>>>>>

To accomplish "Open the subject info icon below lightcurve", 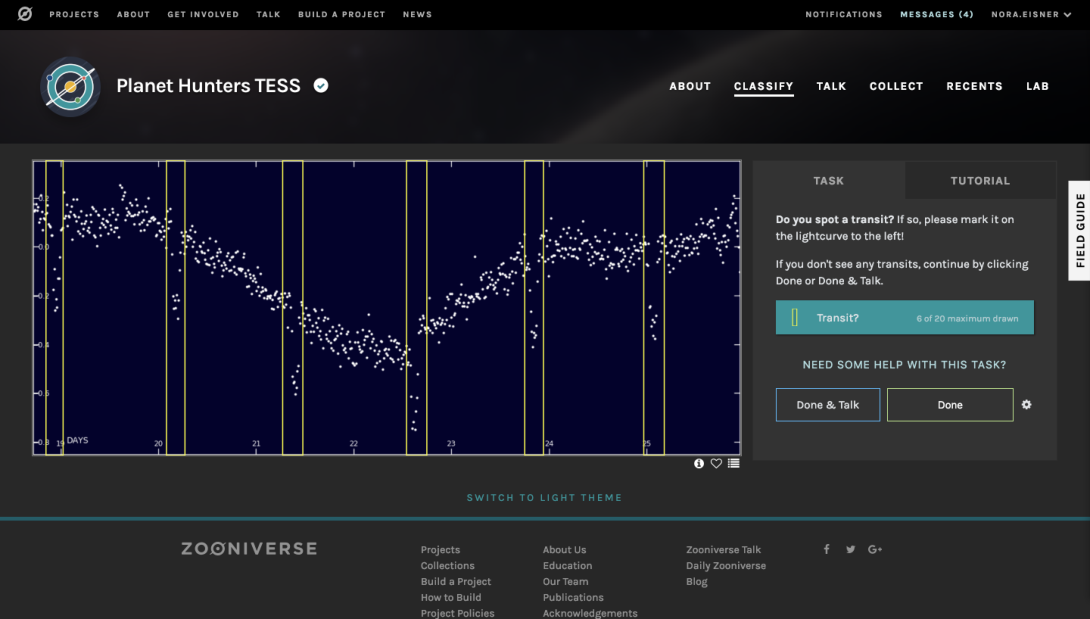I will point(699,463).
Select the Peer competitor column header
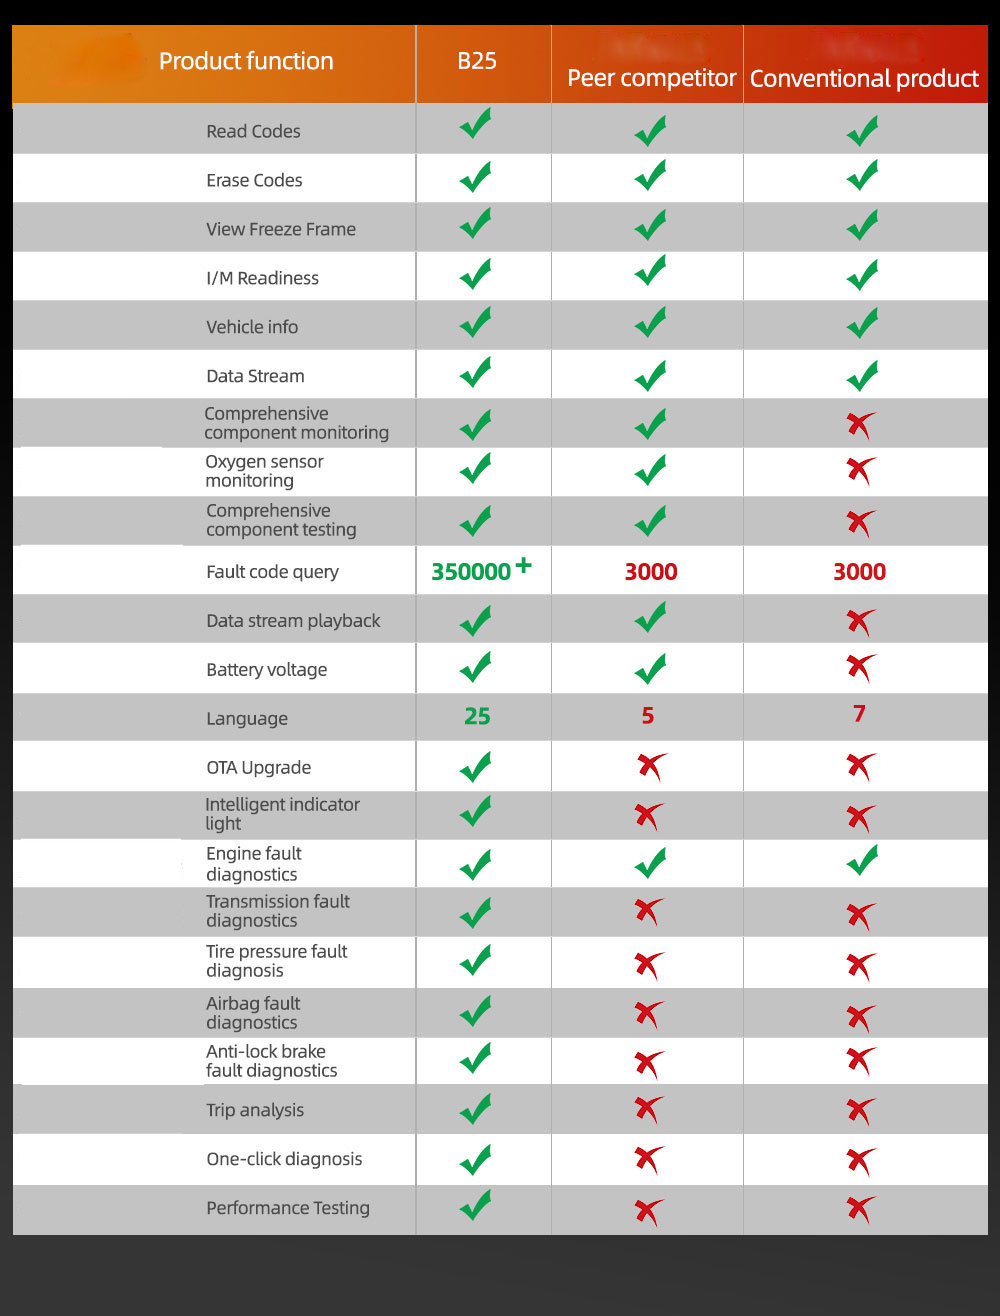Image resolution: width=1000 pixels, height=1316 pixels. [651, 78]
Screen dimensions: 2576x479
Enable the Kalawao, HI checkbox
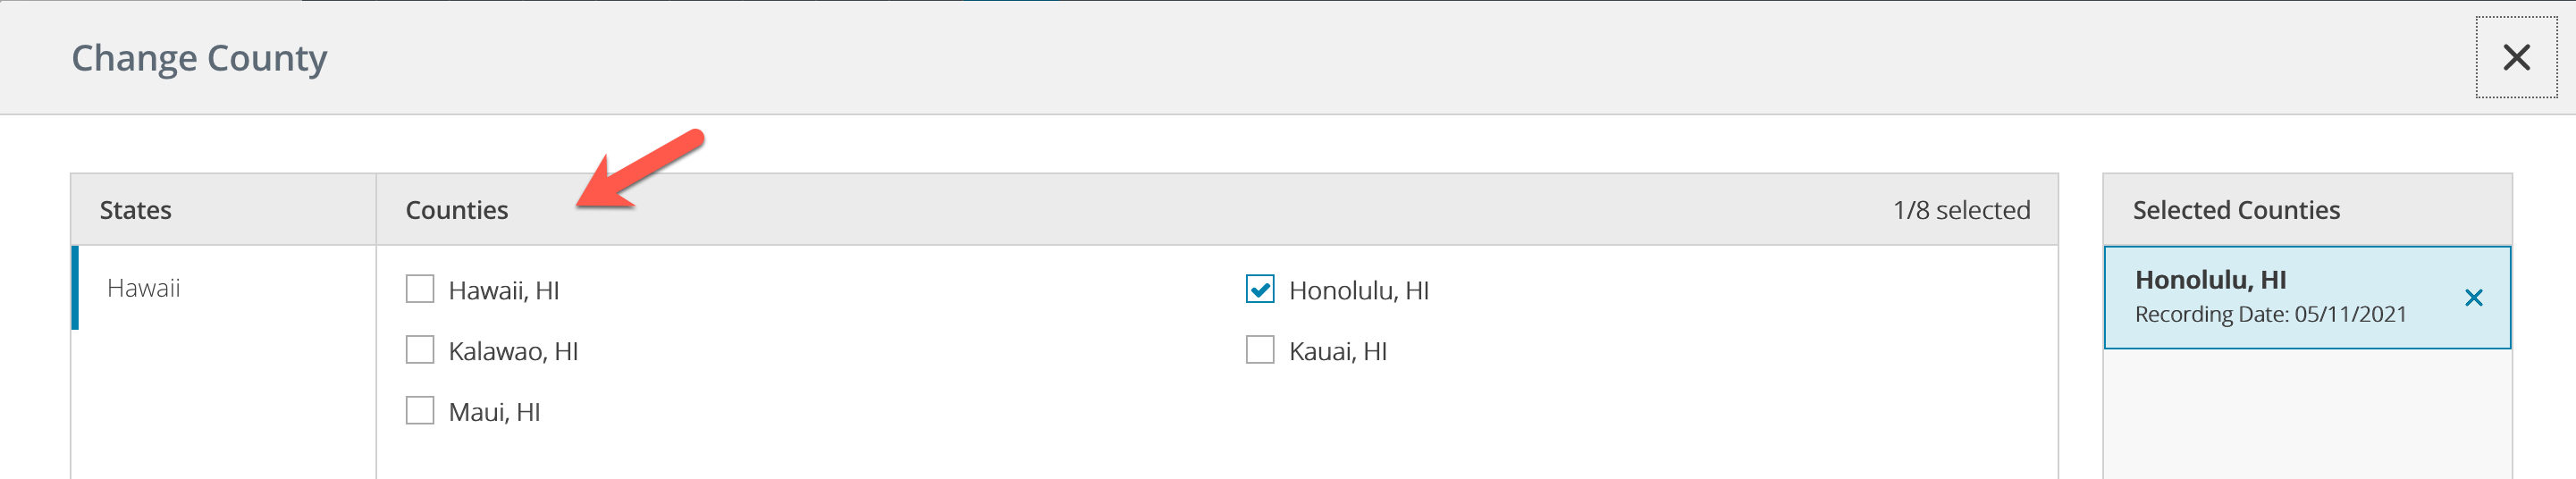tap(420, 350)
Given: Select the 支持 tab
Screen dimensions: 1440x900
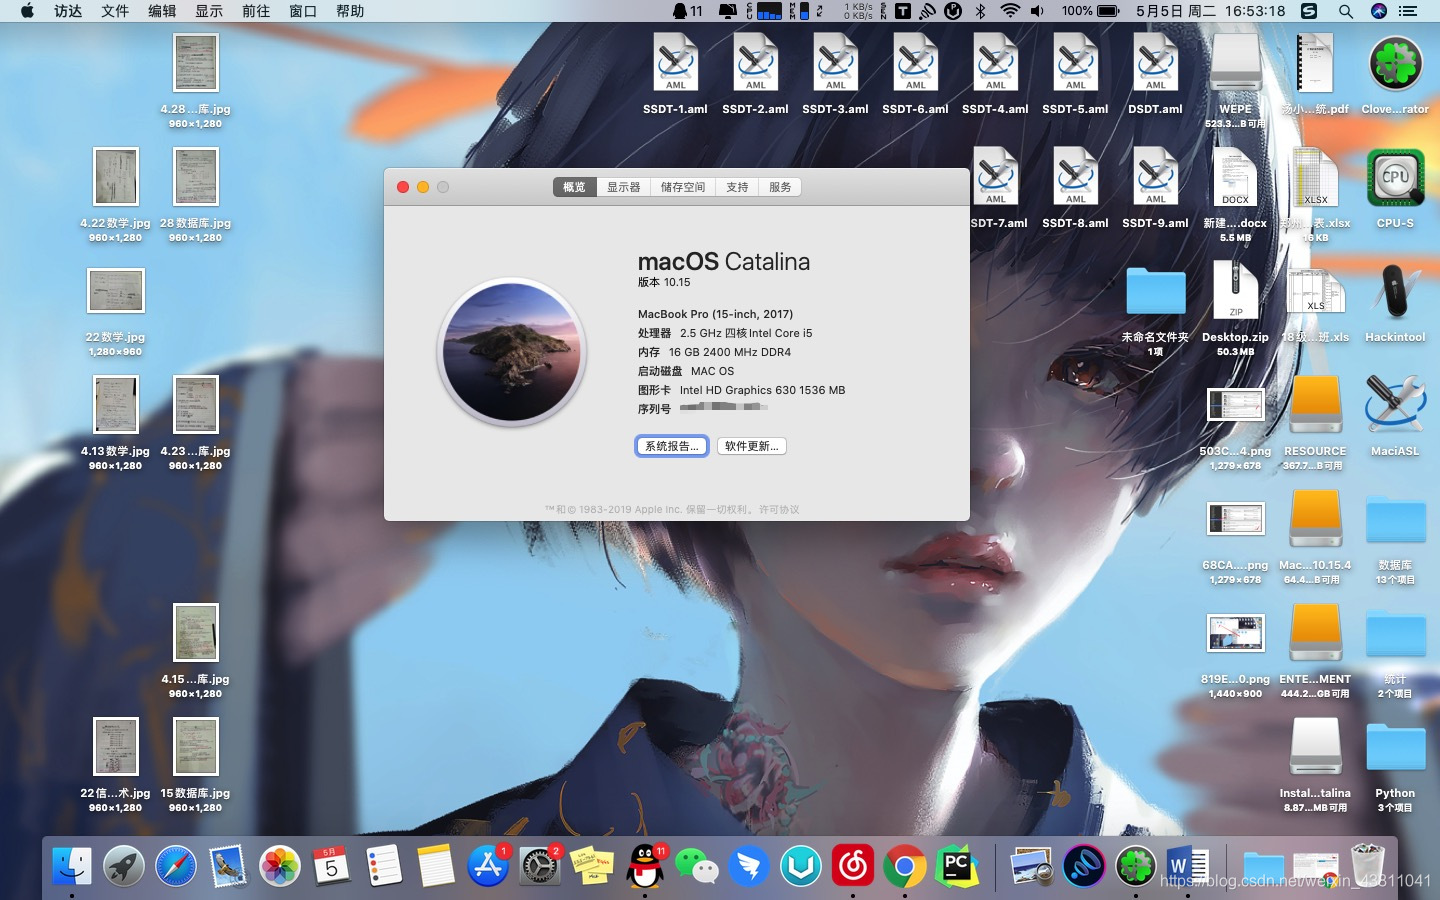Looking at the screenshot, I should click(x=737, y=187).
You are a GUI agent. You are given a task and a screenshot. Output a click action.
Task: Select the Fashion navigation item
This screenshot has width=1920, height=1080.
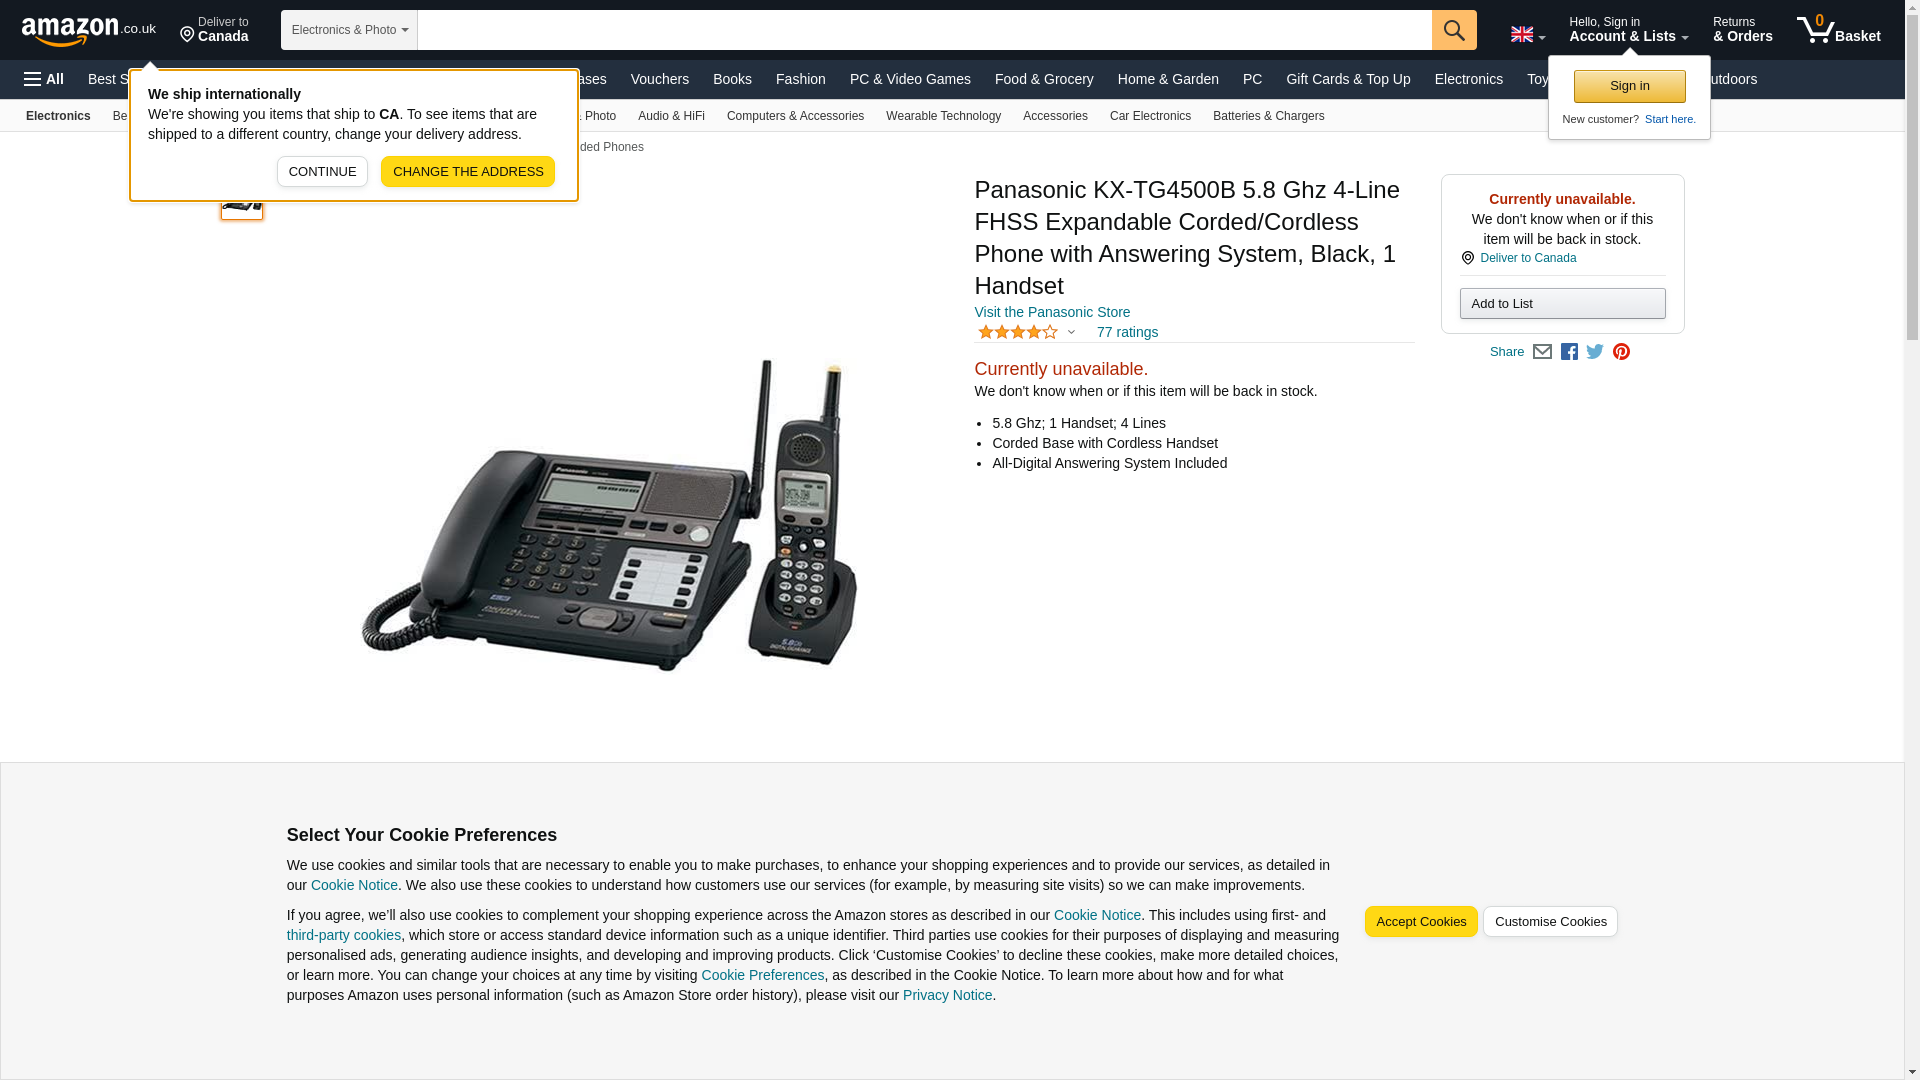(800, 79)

<<<<<

- _Exercise objective_: Write out exactly, and nothing more than, the lines of the entries above from the line containing "Screen dimensions: 2576x479" through the final line; omit any pictures.

- _Output for this task_:
Screen dimensions: 2576x479
Enable the Kalawao, HI checkbox
tap(420, 350)
Given: Select the 支持 tab
Screen dimensions: 1440x900
Looking at the screenshot, I should click(x=737, y=187).
You are a GUI agent. You are given a task and a screenshot. Output a click action.
Task: Select the Fashion navigation item
This screenshot has width=1920, height=1080.
(800, 79)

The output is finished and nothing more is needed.